• Task statement:
Reproduce the entries below exactly, but only from the line containing "Task: Open Propriétés du Canton..." to the line containing "Where should I", inclusive.

• Data to use:
----------
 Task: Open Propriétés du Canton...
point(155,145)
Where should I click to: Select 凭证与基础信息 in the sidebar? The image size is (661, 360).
----------
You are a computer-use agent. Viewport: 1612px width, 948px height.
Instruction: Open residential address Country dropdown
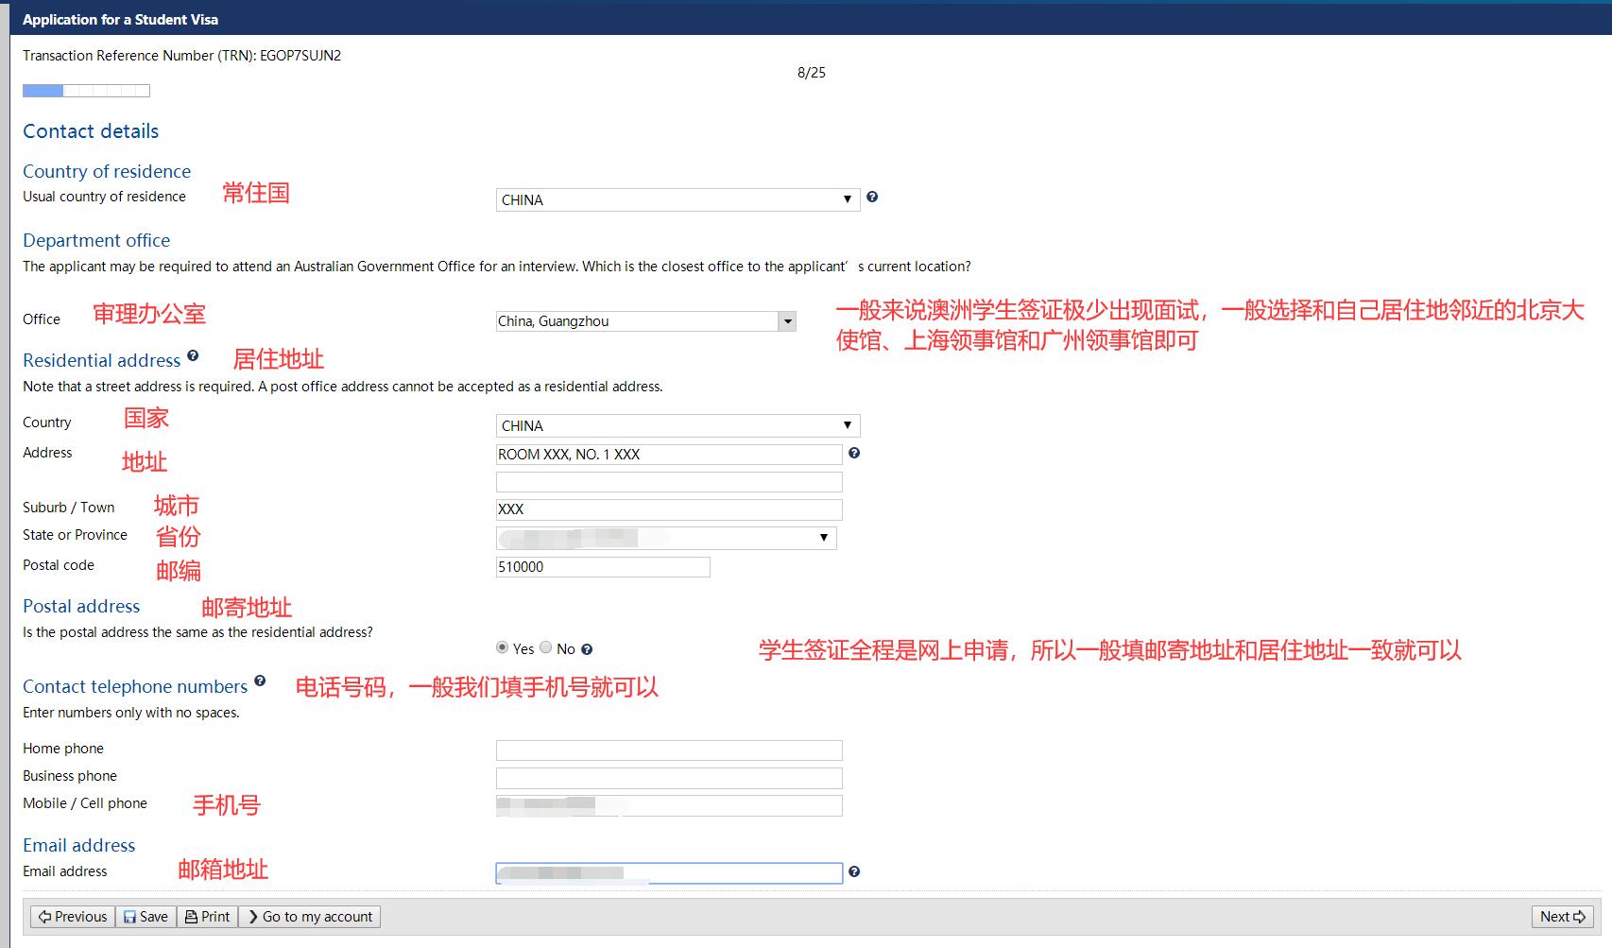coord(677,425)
----------
• Problem solution:
 Task: Open Propriétés du Canton...
point(155,145)
Where should I click to: Select 凭证与基础信息 in the sidebar? The image size is (661, 360).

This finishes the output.